Carter: The way the Clean Water Act works is that the EPA has national standards or effluent guidelines for categories of industries. The EPA has set standards for pollutants that these categories of industries can discharge. But there are no standards for GenX under EPA’s effluent guidelines for Chemours’s category of industry, or for that matter, any category of industry.

So how can companies like Chemours circumvent the state’s powers to regulate their discharge of emerging contaminants?
Carter: The Hardison amendment prohibits DEQ from adopting an environmental standard if a federal rule has been adopted pertaining to the same “subject matter.”  So whether the state can adopt a particular standard depends on how you define that — the “subject matter” of the federal rules.
If I were an attorney for Chemours, I’d argue that the “subject matter” of the federal rule is the comprehensive national standards for this category of industry. The comprehensive list of allowed pollutants doesn’t include GenX; because GenX is not included, the state cannot adopt a limitation for GenX for this industry.

Under the law, DEQ or the Environmental Management Commission can adopt a temporary rule in the case of “serious or unforeseen threats.” What about a permanent rule?
Carter: Under existing law, DEQ can move quickly to adopt a temporary rule, but only for a limited duration. Then it has to be replaced by a permanent rule, which has to go through rule-making process. That includes public notice and comment.

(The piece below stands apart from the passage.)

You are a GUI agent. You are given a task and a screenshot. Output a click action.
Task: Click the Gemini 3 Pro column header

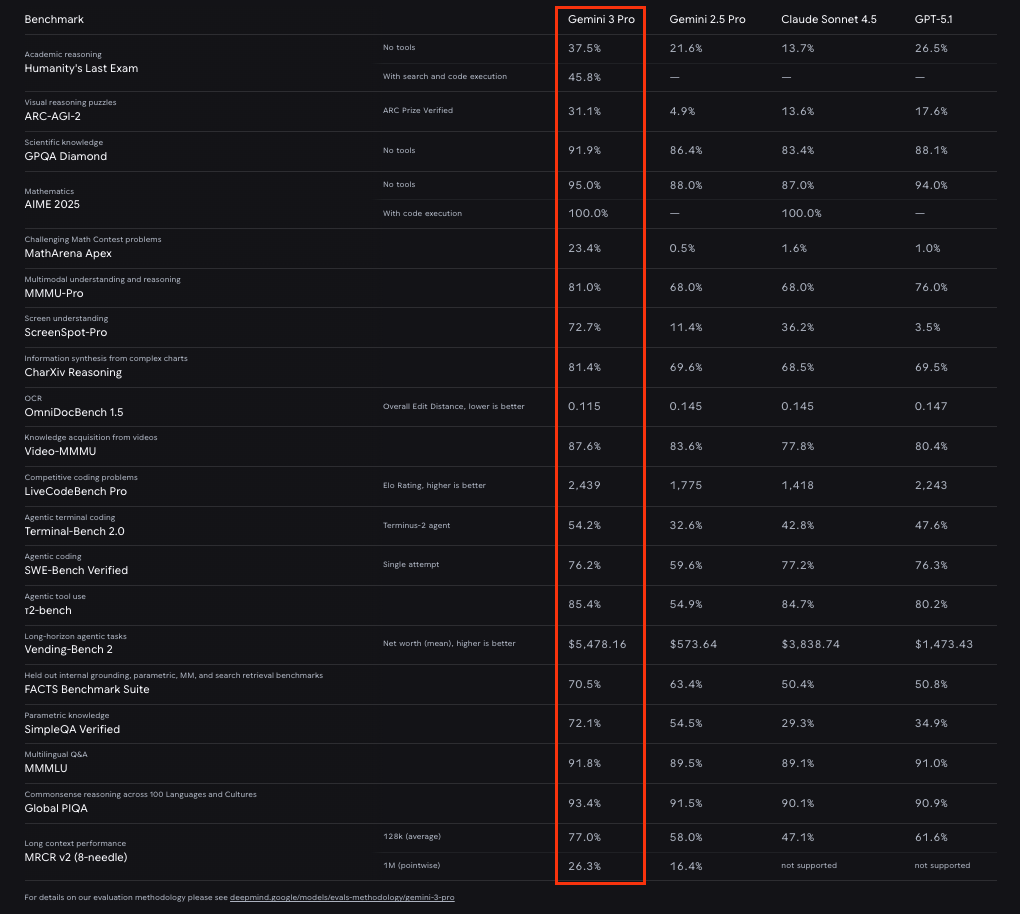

DEQ’s ability to enact a permanent rule, though, is being jeopardized in House Bill 162. The bill would prohibit DEQ or the Environmental Management Commission from doing that.
Carter: The bill passed by the Senate and pending in the House layers financial requirements on top of the Hardison amendment. Under the bill, an environmental regulation can’t cost more than $100 million over five years. That’s $20 million a year.  And a cost of $10 million over five years or $2 million a year requires legislative approval.

That’s really not much money. Cleanups are very expensive. A company could burn through that amount very quickly.
Carter: Yes, and under the bill you can’t count the benefit of the rule. So if it cost $100 million to regulate GenX but the benefit to the public is $800 million, DEQ or the EMC still couldn’t enact a rule to protect the public from GenX.
It’s completely outrageous. Instead of trying to impede the state’s ability to protect the public from water pollution through House Bill 162, the legislature should repeal the Hardison amendment and allow the state to adopt environmental protections necessary to protect the public.

What are the consequences of the legislature prohibiting DEQ or the EMC from enacting stronger rules than the EPA’s?
Carter: The Hardison amendment and its restrictions put North Carolina’s environmental protection at the mercy of [EPA Administrator] Scott Pruitt and the Trump administration, which is not a particularly comforting thought. And it ensures North Carolina’s protections for air and water quality are at the bottom in the nation.

Source: General Assembly, UNC School of Government, Campbell University School of Law

One Comment

  1. Richard Manyes

    August 22, 2017 at 7:31 am

    I am afraid it is Derb who is attempting to thread a needle between his allegiance to gov opie and his constituents who care about the environment. The Hardison amendment discussion is a silly red herring. The Clean Water Act already provides for the regulation of previously unregulated compounds. These are known as narrative stds and have been set by deq dozens of times. Please stop trying to cover for opie who is covering for chemours.